Exercise inputs ->
..............................

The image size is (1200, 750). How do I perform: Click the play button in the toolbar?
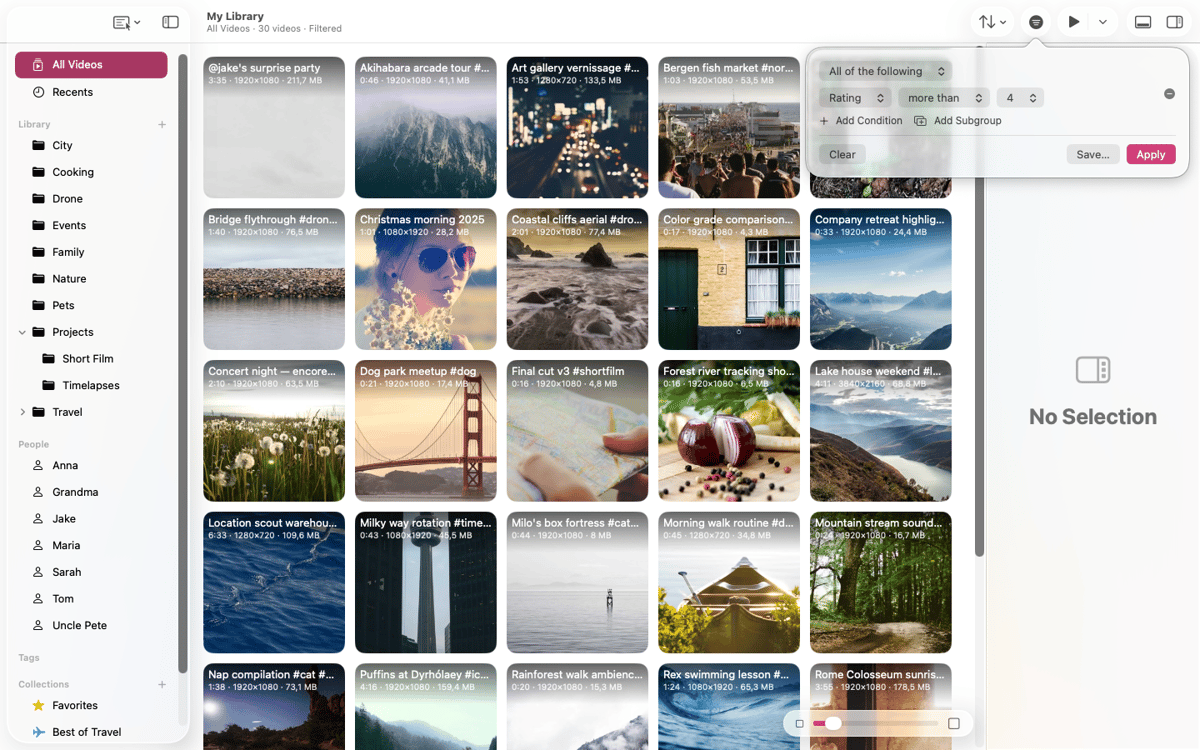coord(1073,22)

..............................

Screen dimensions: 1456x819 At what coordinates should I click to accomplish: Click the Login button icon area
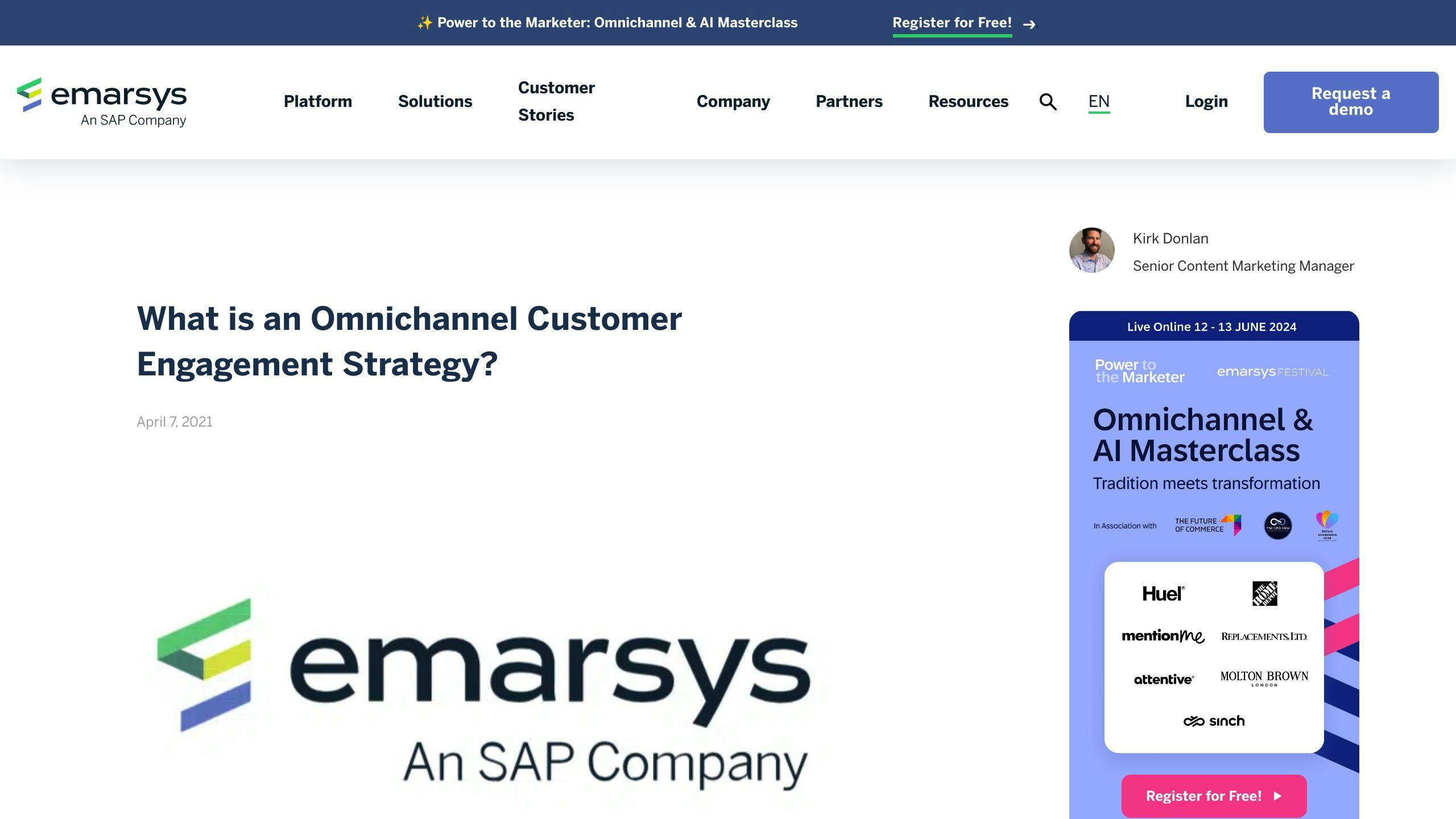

..............................

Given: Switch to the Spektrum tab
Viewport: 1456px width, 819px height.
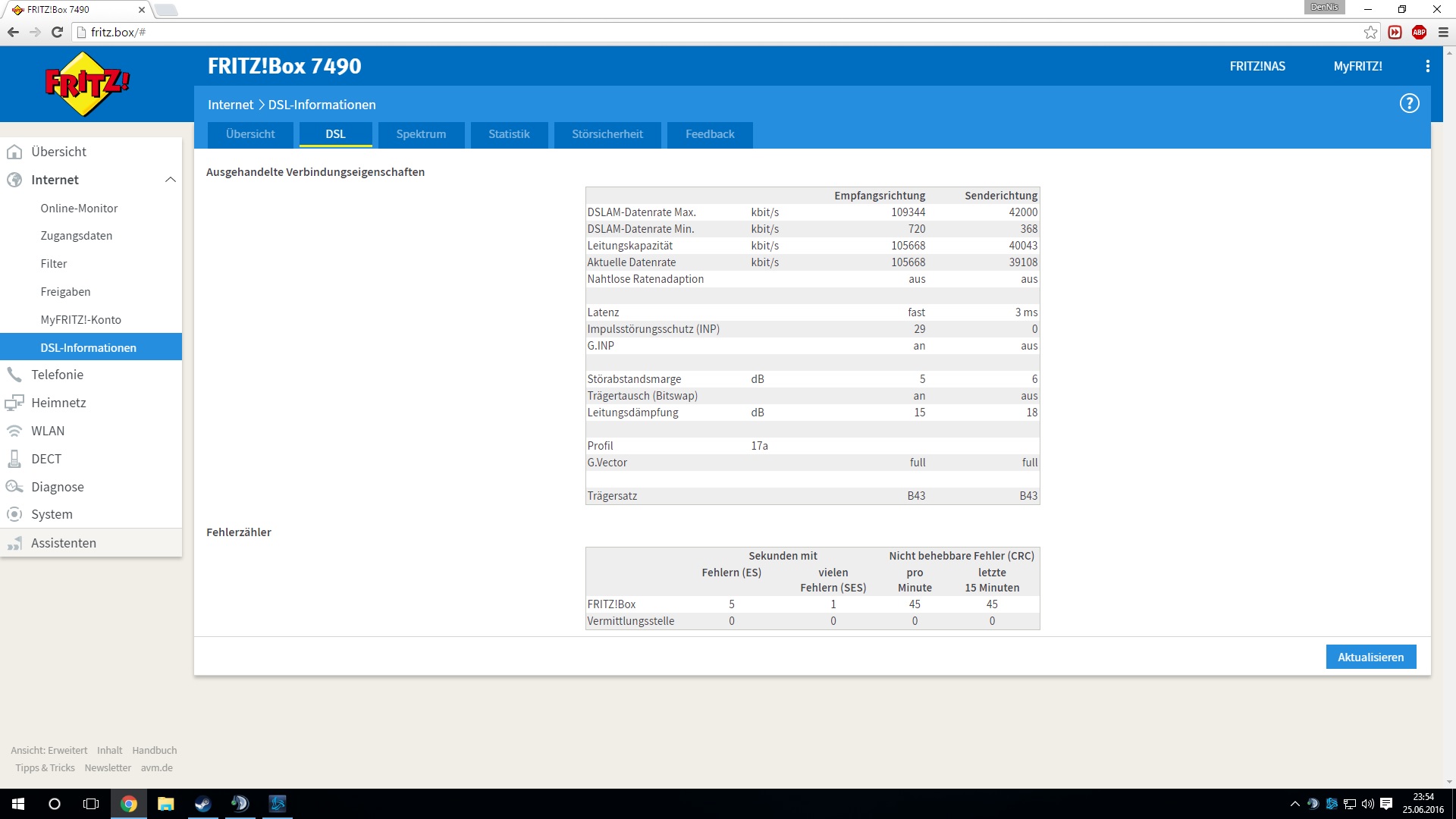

..............................

To do -> Copy the rows verbatim, from the line with "The image size" to the line with "coord(1073,22)", including both of those lines. Leave the pictures out.

Exercise result ->
The image size is (1200, 750). How do I perform: Click the play button in the toolbar?
coord(1073,22)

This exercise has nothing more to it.